Exercise prompt
With nothing left out, repeat every entry exactly.

═════ Dataset content

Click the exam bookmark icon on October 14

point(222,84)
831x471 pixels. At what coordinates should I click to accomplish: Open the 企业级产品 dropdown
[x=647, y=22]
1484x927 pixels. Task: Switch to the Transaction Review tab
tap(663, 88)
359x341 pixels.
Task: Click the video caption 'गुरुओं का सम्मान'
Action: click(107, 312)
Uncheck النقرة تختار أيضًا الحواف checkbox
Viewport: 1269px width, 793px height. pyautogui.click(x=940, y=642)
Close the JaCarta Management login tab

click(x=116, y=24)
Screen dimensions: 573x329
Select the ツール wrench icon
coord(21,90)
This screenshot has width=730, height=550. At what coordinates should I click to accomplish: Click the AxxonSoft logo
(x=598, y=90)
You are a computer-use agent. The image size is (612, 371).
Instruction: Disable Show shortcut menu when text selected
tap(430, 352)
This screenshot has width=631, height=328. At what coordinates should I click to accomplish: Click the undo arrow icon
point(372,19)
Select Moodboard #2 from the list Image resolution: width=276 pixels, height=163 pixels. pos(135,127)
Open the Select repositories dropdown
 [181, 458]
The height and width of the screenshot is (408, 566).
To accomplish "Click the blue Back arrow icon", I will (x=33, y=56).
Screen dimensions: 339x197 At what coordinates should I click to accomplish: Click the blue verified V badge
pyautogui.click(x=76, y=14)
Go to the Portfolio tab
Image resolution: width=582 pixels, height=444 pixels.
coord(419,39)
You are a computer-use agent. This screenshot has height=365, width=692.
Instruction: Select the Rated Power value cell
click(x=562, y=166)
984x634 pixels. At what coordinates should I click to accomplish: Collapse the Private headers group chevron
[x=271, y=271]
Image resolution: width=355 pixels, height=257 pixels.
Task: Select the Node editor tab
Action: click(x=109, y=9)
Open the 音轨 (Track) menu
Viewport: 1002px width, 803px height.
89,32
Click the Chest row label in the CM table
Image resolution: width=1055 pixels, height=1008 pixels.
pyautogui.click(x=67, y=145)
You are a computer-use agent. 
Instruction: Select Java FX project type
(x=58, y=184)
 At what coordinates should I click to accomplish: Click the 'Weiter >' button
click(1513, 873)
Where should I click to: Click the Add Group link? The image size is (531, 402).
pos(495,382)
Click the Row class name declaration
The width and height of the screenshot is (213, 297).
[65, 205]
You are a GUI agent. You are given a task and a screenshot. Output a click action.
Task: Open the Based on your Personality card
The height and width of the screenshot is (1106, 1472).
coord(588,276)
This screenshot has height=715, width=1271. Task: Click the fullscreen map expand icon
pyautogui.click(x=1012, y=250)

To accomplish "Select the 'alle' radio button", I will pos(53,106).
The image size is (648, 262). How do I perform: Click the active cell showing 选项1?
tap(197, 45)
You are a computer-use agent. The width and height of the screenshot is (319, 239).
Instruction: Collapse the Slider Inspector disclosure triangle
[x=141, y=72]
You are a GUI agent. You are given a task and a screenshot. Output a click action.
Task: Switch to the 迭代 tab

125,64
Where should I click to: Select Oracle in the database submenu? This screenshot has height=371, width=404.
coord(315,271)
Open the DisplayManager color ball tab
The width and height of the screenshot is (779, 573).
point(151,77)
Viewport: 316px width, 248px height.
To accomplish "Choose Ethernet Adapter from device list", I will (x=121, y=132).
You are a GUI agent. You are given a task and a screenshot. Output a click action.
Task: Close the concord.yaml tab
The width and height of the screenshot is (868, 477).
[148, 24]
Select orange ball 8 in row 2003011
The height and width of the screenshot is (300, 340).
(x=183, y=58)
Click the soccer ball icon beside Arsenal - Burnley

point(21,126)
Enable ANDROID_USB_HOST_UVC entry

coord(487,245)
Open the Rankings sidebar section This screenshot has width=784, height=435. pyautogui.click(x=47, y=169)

══════════

Solution for this problem
Click the exam bookmark icon on October 14

point(222,84)
831x471 pixels. At what coordinates should I click to accomplish: Open the 企业级产品 dropdown
[x=647, y=22]
1484x927 pixels. Task: Switch to the Transaction Review tab
tap(663, 88)
359x341 pixels.
Task: Click the video caption 'गुरुओं का सम्मान'
Action: click(107, 312)
Uncheck النقرة تختار أيضًا الحواف checkbox
Viewport: 1269px width, 793px height. pyautogui.click(x=940, y=642)
Close the JaCarta Management login tab

click(x=116, y=24)
Screen dimensions: 573x329
Select the ツール wrench icon
coord(21,90)
This screenshot has width=730, height=550. At what coordinates should I click to accomplish: Click the AxxonSoft logo
(x=598, y=90)
You are a computer-use agent. The image size is (612, 371).
Instruction: Disable Show shortcut menu when text selected
tap(430, 352)
This screenshot has width=631, height=328. At what coordinates should I click to accomplish: Click the undo arrow icon
point(372,19)
Select Moodboard #2 from the list Image resolution: width=276 pixels, height=163 pixels. pos(135,127)
Open the Select repositories dropdown
 [181, 458]
The height and width of the screenshot is (408, 566).
To accomplish "Click the blue Back arrow icon", I will (x=33, y=56).
Screen dimensions: 339x197 At what coordinates should I click to accomplish: Click the blue verified V badge
pyautogui.click(x=76, y=14)
Go to the Portfolio tab
Image resolution: width=582 pixels, height=444 pixels.
coord(419,39)
You are a computer-use agent. This screenshot has height=365, width=692.
Instruction: Select the Rated Power value cell
click(x=562, y=166)
984x634 pixels. At what coordinates should I click to accomplish: Collapse the Private headers group chevron
[x=271, y=271]
Image resolution: width=355 pixels, height=257 pixels.
Task: Select the Node editor tab
Action: click(x=109, y=9)
Open the 音轨 (Track) menu
Viewport: 1002px width, 803px height.
89,32
Click the Chest row label in the CM table
Image resolution: width=1055 pixels, height=1008 pixels.
pyautogui.click(x=67, y=145)
You are a computer-use agent. 
Instruction: Select Java FX project type
(x=58, y=184)
 At what coordinates should I click to accomplish: Click the 'Weiter >' button
click(1513, 873)
Where should I click to: Click the Add Group link? The image size is (531, 402).
pos(495,382)
Click the Row class name declaration
The width and height of the screenshot is (213, 297).
[65, 205]
You are a GUI agent. You are given a task and a screenshot. Output a click action.
Task: Open the Based on your Personality card
The height and width of the screenshot is (1106, 1472).
coord(588,276)
This screenshot has height=715, width=1271. Task: Click the fullscreen map expand icon
pyautogui.click(x=1012, y=250)

To accomplish "Select the 'alle' radio button", I will pos(53,106).
The image size is (648, 262). How do I perform: Click the active cell showing 选项1?
tap(197, 45)
You are a computer-use agent. The width and height of the screenshot is (319, 239).
Instruction: Collapse the Slider Inspector disclosure triangle
[x=141, y=72]
You are a GUI agent. You are given a task and a screenshot. Output a click action.
Task: Switch to the 迭代 tab

125,64
Where should I click to: Select Oracle in the database submenu? This screenshot has height=371, width=404.
coord(315,271)
Open the DisplayManager color ball tab
The width and height of the screenshot is (779, 573).
point(151,77)
Viewport: 316px width, 248px height.
To accomplish "Choose Ethernet Adapter from device list", I will (x=121, y=132).
You are a GUI agent. You are given a task and a screenshot. Output a click action.
Task: Close the concord.yaml tab
The width and height of the screenshot is (868, 477).
[148, 24]
Select orange ball 8 in row 2003011
The height and width of the screenshot is (300, 340).
(x=183, y=58)
Click the soccer ball icon beside Arsenal - Burnley

point(21,126)
Enable ANDROID_USB_HOST_UVC entry

coord(487,245)
Open the Rankings sidebar section This screenshot has width=784, height=435. pyautogui.click(x=47, y=169)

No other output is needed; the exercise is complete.